Another big unanswered question that some of us will be wanting to know is how much personal information is going to be shared around once Facebook goes public. The chances are that the amount of sharing will be going up and not down. Why? Because one of the biggest and most controllable ways that Facebook makes money is through advertising , and increasing that is key to increasing profits. When you answer to yourself and colleagues as a private company, it’s easier to have a conscience about privacy, but when you answer to shareholders whose concern is margin, money, as ever, talks. And targeted advertising is a good way to get more bang for your buck.
Basically, if you spend your time on Facebook talking about your vacations, travel agencies would love to send you ads about what they have to offer. If you are posting about your new baby, the nice people at Pampers would fall over themselves to make sure you see their products on your home page. Both of these actions require that sellers know who you are and hence can send you the right adds.
Is this really a concern? For privacy activists, it is. But for Mark Zuckerberg, and apparently the majority of younger people, it isn’t. Just over a year ago, Zuckerberg summarized his views on privacy as follows;
“People have really gotten comfortable not only sharing more information and different kinds, but more openly and with more people. That social norm is just something that has evolved over time.”

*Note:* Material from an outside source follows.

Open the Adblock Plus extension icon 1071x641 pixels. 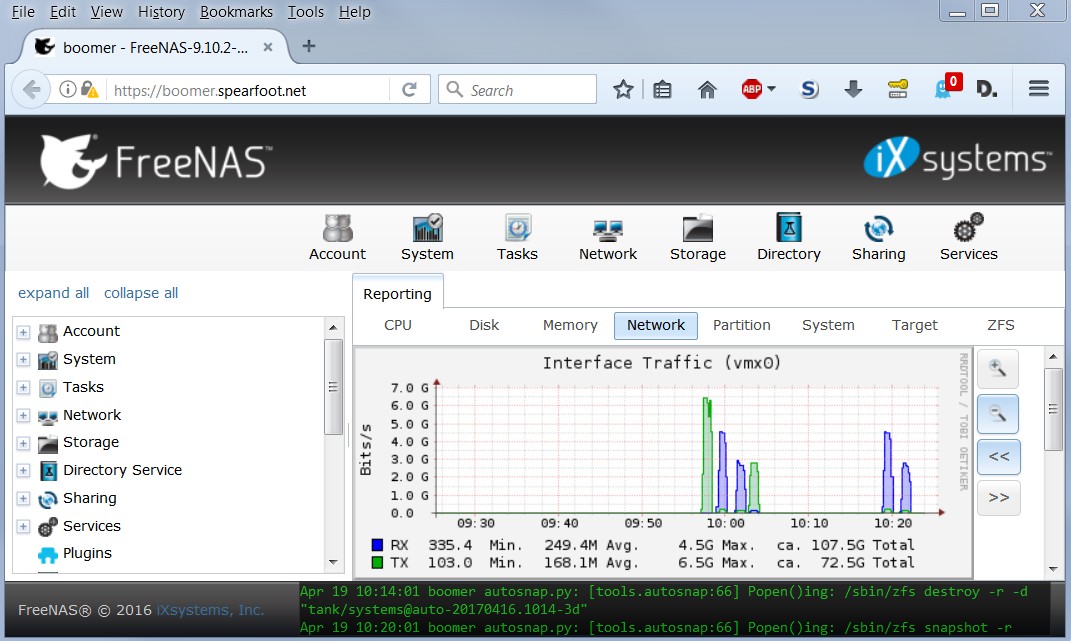coord(753,90)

It’s hard to argue against this when you can simply read what people write about on Facebook and how much information they give away about themselves freely. There’s little need to tap someone’s phone to find out what they are doing – just check out their Facebook page! And it’s not a new phenomenon; worries over privacy online have been decreasing for over two years. An article in New York magazine way back in 2007, the following snippet describes the typical attitude of the “older” generation to their offspring;
“Kids today. They have no sense of shame. They have no sense of privacy. They are show-offs, fame whores, pornographic little loons who post their diaries, their phone numbers, their stupid poetry—for God’s sake, their dirty photos!—online. They have virtual friends instead of real ones. They talk in illiterate instant messages. They are interested only in attention—and yet they have zero attention span, flitting like hummingbirds from one virtual stage to another.” 
These folks are also the consumers of Facebook; the target audience of the soon-to-be-public largest social media portal with an estimated base of almost one billion users. It’s numbers like that which catch the attention of investors and if increasing those means taking more liberties with the privacy that people don’t really seem to care too much about, you can guess which way the investors will go.
And you, too, could be an investor.
 The range appears to be from $50 – $125 billion. Wall Street Journal, February 3rd, 2012
 The official list is Morgan Stanley, JPM, Goldman, Bofa, Barclays, Allen&Co. Wall Street Journal, February 1st, 2012.
 An estimated 86% of revenue comes from advertising. Fast Company, February 1st, 2012.
 Say Everything by Emily Nussbaum. New York, February 12th, 2007.